___ Available records ___

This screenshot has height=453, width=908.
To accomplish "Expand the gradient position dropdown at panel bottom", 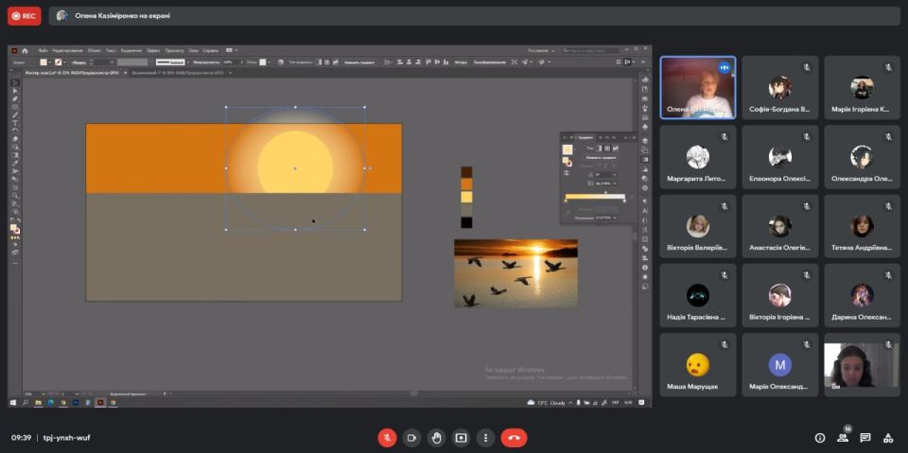I will pos(615,218).
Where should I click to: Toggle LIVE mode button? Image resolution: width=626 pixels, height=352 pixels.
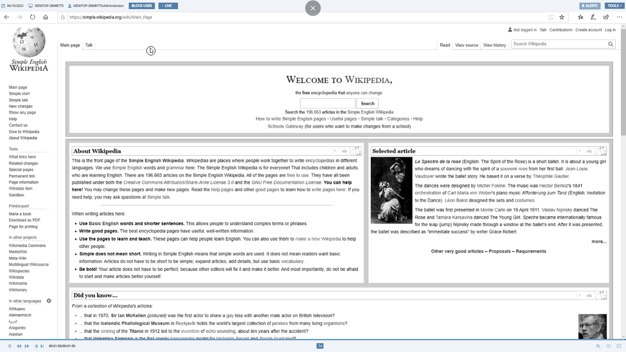point(168,6)
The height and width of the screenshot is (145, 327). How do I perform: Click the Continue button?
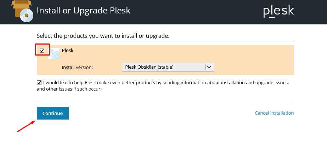53,113
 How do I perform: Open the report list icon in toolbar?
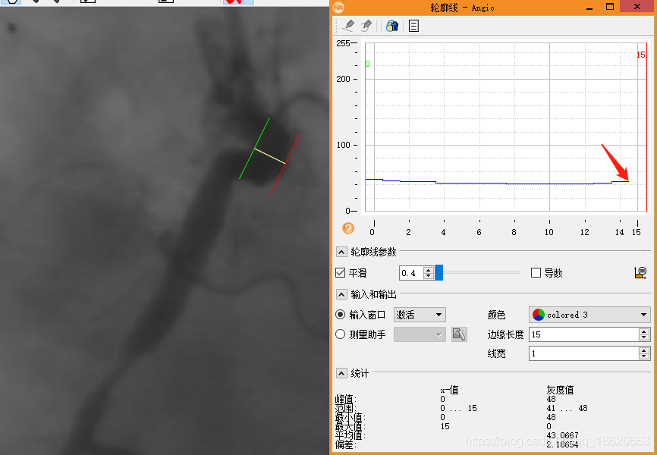tap(412, 25)
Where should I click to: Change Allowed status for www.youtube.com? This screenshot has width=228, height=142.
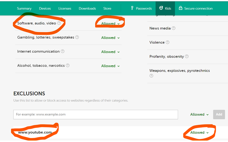coord(199,133)
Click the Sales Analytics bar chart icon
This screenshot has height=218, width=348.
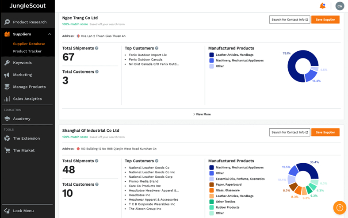click(x=7, y=99)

___

[Your assignment]: Your answer must be exactly the lines from the one containing "Click the Sales Analytics bar chart icon" through the last line of the records above, both included, with every picture left out.

[Output of the task]:
Click the Sales Analytics bar chart icon
This screenshot has height=218, width=348.
click(x=7, y=99)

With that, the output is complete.